Arama yapmak için lütfen yukarıdaki kutulardan birine aramak istediğiniz terimi girin.

Ceza Hukukunda Hastanın 
Tıbbi Müdahaleden (Varsayılan) Kaçınması –
Her Sorun Çözüldü mü?

Stefan SEITERLE

I. Giriş

Bir yaşlı bayan beyin kanaması geçirdikten sonra beş yıldan beridir uyanık koma halinde yatmaktadır; onun bir kolu kesilmiş ve ciddi biçimde zayıflamıştır. O yıllar önce, eğer bilinçsiz bir hale gelir ve söyleyemez durumda olursa, kendisine suni beslenme veya suni teneffüs biçiminde yaşamını uzatıcı önlemler uygulanmamasını istediğini, herhangi bir biçimde hortumlara bağlanmak istemediğini açıklamıştır. Tıbbi müdahalede bulunan doktor veya hastanın kızı suni beslenmeyi yarıda kesmek suretiyle hastayı hayatta tutan müdahaleyi sona erdirebilir mi ve böylece bayanın ölmesini sağlayabilir mi?

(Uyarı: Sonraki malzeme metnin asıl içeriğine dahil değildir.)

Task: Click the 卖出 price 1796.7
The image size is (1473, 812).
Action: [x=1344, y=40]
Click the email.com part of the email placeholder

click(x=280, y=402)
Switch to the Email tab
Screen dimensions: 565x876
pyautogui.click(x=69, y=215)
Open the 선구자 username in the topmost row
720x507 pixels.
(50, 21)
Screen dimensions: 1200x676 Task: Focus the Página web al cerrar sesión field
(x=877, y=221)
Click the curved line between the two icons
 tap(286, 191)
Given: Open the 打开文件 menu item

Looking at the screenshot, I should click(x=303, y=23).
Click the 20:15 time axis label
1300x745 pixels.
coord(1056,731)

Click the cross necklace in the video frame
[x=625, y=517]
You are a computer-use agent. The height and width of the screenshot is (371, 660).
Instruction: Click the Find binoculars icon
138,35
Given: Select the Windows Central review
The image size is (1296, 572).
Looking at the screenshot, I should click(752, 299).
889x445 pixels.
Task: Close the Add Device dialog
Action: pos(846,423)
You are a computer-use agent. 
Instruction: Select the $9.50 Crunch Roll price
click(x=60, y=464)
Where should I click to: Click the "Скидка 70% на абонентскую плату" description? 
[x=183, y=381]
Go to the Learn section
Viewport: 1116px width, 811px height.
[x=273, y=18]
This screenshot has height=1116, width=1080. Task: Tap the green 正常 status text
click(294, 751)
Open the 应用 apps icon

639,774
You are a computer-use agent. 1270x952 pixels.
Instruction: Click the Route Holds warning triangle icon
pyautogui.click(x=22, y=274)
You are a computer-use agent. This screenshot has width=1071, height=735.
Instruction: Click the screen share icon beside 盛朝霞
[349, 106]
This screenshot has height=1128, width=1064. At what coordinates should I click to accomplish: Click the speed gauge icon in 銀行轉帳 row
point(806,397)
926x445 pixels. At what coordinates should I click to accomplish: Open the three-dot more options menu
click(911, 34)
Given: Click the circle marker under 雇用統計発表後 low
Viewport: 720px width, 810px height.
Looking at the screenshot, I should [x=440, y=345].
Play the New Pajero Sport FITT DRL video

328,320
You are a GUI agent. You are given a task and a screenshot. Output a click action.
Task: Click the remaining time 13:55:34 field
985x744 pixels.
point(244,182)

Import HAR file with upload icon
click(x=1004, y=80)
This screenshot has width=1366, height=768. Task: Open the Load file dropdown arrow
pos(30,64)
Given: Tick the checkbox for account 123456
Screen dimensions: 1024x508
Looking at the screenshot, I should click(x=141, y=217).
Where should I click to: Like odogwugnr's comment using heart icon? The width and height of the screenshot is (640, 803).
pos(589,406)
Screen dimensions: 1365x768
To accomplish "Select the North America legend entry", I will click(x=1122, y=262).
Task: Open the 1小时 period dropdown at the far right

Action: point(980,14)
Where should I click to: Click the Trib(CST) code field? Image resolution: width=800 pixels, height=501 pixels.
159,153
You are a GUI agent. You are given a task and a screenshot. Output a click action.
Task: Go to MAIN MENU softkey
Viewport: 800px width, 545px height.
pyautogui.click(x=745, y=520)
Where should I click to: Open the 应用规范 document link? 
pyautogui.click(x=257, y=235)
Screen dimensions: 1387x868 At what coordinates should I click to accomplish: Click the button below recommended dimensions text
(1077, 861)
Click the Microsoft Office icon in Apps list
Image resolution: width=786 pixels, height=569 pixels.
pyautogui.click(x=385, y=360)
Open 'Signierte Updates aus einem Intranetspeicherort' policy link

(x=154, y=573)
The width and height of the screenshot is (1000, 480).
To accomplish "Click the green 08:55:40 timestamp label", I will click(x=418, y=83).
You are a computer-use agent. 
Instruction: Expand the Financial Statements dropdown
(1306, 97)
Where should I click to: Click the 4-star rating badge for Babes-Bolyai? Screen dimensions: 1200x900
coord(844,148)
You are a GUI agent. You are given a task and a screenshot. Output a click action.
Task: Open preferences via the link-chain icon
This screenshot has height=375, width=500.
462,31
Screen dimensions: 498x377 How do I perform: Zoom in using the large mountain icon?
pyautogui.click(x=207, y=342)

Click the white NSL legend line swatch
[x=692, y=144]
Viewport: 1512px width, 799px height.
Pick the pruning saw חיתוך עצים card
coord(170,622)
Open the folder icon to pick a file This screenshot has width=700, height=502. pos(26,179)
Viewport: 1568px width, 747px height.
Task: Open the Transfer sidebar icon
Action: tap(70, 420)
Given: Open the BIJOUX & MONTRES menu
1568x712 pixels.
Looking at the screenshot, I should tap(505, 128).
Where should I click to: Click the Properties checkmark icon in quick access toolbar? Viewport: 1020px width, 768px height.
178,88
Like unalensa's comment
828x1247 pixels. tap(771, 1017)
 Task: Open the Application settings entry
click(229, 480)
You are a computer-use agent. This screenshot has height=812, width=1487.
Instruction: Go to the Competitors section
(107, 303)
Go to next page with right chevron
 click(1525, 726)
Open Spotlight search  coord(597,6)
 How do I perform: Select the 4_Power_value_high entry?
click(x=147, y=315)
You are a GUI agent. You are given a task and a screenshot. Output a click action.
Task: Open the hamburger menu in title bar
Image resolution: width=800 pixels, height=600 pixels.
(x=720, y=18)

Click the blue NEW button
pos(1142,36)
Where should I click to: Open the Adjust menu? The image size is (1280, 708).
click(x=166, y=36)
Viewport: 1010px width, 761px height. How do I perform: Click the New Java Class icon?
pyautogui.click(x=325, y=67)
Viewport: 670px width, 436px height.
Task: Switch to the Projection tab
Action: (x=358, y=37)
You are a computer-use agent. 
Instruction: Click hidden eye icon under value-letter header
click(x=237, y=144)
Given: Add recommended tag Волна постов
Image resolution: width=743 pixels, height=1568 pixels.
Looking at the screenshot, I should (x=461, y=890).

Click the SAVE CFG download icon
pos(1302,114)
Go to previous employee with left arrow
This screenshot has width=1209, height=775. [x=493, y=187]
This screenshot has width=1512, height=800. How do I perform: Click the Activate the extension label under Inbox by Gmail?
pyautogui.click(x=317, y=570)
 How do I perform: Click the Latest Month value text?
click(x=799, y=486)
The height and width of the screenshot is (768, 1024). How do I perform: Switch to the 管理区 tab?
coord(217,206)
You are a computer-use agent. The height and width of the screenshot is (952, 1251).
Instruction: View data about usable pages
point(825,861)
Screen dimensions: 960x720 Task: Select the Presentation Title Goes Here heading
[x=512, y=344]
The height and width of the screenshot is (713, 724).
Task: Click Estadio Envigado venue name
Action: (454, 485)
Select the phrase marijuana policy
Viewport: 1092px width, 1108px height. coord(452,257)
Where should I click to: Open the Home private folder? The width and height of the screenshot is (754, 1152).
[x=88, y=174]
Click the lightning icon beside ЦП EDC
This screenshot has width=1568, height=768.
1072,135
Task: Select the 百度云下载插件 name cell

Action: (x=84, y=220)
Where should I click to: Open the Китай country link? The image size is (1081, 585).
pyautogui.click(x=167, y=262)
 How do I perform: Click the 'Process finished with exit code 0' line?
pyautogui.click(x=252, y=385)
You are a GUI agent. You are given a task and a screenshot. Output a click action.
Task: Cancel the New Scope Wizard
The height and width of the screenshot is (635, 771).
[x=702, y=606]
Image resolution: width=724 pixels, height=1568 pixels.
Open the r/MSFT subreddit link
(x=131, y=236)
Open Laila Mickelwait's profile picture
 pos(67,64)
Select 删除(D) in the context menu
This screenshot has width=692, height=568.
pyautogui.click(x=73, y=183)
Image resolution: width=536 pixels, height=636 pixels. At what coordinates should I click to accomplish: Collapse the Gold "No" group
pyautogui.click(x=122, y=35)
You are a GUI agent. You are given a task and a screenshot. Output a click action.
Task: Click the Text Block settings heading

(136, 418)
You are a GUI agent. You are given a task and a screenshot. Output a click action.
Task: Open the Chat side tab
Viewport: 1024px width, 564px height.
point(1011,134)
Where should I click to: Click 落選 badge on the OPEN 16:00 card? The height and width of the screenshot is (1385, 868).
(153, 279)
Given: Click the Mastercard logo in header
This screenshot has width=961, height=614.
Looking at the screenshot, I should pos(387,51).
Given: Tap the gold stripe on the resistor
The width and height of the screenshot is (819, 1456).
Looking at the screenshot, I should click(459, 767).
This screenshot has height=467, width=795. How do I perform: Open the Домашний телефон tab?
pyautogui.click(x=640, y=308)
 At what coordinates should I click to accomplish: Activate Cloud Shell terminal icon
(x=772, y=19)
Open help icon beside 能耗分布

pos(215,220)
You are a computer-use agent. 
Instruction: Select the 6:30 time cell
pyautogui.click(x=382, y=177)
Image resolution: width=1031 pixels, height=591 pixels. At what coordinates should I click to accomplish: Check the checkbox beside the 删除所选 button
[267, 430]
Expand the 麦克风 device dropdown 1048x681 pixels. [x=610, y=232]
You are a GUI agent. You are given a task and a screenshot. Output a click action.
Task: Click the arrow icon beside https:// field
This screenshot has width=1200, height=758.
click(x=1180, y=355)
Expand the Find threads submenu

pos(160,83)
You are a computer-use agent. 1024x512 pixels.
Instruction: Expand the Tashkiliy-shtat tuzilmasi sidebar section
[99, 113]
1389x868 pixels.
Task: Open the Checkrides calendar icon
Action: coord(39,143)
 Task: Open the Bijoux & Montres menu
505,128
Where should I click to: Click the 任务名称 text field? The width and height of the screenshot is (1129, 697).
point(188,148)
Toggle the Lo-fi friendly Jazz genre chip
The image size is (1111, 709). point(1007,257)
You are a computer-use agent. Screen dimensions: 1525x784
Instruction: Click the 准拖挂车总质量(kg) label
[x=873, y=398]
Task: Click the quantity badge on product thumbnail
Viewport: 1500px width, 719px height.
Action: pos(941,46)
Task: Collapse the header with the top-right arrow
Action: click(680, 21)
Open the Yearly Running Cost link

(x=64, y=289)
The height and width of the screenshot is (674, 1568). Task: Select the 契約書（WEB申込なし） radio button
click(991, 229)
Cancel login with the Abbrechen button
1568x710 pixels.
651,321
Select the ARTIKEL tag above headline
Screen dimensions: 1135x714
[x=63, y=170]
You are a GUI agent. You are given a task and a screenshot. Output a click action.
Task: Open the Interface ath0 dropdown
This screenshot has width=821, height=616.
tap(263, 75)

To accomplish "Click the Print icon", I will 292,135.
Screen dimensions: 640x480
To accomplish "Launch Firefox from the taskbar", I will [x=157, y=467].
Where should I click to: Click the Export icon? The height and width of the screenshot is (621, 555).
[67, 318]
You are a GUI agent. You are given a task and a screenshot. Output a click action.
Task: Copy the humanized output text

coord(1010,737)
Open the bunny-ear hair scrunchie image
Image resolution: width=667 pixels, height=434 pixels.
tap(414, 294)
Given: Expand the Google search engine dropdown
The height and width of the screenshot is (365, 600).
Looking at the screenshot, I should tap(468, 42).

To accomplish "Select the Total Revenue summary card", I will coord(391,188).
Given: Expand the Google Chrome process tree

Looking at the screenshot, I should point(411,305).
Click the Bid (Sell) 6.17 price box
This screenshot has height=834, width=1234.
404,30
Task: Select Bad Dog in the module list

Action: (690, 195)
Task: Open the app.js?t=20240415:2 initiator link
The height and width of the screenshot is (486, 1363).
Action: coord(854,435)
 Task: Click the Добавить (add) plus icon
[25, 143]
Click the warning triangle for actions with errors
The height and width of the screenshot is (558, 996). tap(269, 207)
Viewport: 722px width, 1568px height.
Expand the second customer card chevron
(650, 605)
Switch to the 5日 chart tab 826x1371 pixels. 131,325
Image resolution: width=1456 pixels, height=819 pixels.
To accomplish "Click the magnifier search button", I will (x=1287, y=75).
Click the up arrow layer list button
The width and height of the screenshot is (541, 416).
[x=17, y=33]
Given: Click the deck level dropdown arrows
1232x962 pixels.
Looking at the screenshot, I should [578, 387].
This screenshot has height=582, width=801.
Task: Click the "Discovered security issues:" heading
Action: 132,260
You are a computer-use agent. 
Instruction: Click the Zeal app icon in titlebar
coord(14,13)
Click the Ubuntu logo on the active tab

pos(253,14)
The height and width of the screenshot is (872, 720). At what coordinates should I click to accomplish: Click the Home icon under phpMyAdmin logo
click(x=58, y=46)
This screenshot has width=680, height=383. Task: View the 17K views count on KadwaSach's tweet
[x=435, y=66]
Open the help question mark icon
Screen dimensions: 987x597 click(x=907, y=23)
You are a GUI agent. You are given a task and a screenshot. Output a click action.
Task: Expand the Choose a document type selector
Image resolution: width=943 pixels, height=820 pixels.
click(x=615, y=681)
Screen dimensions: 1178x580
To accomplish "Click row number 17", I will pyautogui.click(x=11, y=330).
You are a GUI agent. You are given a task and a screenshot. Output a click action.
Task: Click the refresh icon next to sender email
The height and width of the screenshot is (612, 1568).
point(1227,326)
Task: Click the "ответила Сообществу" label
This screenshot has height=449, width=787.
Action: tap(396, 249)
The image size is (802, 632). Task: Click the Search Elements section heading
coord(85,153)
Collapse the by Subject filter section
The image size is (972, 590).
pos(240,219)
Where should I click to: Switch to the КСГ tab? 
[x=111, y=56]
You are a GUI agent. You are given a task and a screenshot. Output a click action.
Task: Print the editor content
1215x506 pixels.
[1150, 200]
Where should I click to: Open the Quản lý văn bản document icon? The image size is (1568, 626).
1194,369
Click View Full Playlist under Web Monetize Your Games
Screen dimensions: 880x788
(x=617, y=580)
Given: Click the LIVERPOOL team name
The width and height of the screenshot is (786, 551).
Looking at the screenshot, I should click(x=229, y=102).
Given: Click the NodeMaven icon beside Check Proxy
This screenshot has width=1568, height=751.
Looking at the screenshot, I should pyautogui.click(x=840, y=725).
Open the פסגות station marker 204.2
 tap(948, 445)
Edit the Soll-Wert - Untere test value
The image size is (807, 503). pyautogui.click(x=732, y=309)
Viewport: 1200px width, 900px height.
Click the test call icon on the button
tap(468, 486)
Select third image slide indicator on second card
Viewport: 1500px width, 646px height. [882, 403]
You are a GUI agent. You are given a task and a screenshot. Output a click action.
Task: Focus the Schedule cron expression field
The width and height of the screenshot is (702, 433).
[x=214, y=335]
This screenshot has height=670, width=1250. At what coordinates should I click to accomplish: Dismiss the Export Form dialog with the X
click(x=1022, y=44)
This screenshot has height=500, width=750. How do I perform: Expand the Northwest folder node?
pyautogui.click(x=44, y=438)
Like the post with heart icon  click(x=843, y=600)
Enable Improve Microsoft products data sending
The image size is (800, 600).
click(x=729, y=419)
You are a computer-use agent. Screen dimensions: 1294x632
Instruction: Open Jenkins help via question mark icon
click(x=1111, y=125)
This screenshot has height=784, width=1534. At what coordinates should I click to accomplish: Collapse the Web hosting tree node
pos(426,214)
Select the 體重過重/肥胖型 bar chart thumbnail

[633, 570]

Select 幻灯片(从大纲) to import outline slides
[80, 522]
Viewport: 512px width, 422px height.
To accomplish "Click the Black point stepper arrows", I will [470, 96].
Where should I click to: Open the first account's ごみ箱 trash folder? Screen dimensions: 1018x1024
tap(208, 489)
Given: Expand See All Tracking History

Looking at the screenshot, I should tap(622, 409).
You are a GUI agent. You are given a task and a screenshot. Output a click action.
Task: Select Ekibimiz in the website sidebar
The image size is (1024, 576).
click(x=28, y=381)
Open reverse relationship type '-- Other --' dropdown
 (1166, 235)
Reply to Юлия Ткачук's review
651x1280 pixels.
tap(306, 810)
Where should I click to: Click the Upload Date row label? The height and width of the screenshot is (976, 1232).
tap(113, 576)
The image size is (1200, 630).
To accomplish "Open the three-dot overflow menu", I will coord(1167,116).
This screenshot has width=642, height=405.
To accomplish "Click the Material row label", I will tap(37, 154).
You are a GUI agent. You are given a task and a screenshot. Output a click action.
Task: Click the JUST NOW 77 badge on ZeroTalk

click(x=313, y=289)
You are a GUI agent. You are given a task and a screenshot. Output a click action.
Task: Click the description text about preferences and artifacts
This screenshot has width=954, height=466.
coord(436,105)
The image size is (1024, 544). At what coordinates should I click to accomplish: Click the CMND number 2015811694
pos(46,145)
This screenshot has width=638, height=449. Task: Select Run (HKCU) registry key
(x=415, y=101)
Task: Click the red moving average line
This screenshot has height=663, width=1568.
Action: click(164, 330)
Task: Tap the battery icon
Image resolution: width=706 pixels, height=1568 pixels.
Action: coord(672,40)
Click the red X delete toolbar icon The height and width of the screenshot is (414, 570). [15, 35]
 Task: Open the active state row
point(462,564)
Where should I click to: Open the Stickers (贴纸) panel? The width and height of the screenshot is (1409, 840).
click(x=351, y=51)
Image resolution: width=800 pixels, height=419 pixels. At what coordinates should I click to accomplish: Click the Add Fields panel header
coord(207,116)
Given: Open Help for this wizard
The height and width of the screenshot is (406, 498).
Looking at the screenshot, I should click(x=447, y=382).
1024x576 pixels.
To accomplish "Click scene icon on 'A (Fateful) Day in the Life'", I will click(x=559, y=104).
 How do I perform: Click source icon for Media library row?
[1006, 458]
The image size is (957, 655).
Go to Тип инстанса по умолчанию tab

Bu, Alman Federal Yüksek Mahkemesi’nin ceza hukuku alanında 2010 yılında hakkında karar verdiği olayın kısa -ve hafifçe basitleştirilmiş- bir biçimidir1. Buna daha sonra yeniden döneceğim.

Ölüme yardım konusuna ilişkin tartışmaların merkezinde bir çatışma bulunmaktadır: Bir taraftan hastanın -en azından çoğu olayda- acı duymamak, genel olarak ifade edilirse ağrı ve acıdan bağımsız ve nihayetinde „onurlu ölüm“ün yalnızca vurgulayarak ifade edilebileceği bir yarara sahiptir. Diğer taraftan ise, doktorun tedavi etmek ve yaşatmak biçiminde bir yükümlülüğü bulunmaktadır. Toplumun da, belirli koşullar altında insan yaşamının dokunulmazlığını olanaklı oldukça geniş kapsamlı olarak korumak, yani mümkün olduğunca doktor veya başka bir kişi vasıtasıyla yalın bir biçimde ölüme terk olayında dahi korumak şeklinde bir yararı bulunmaktadır.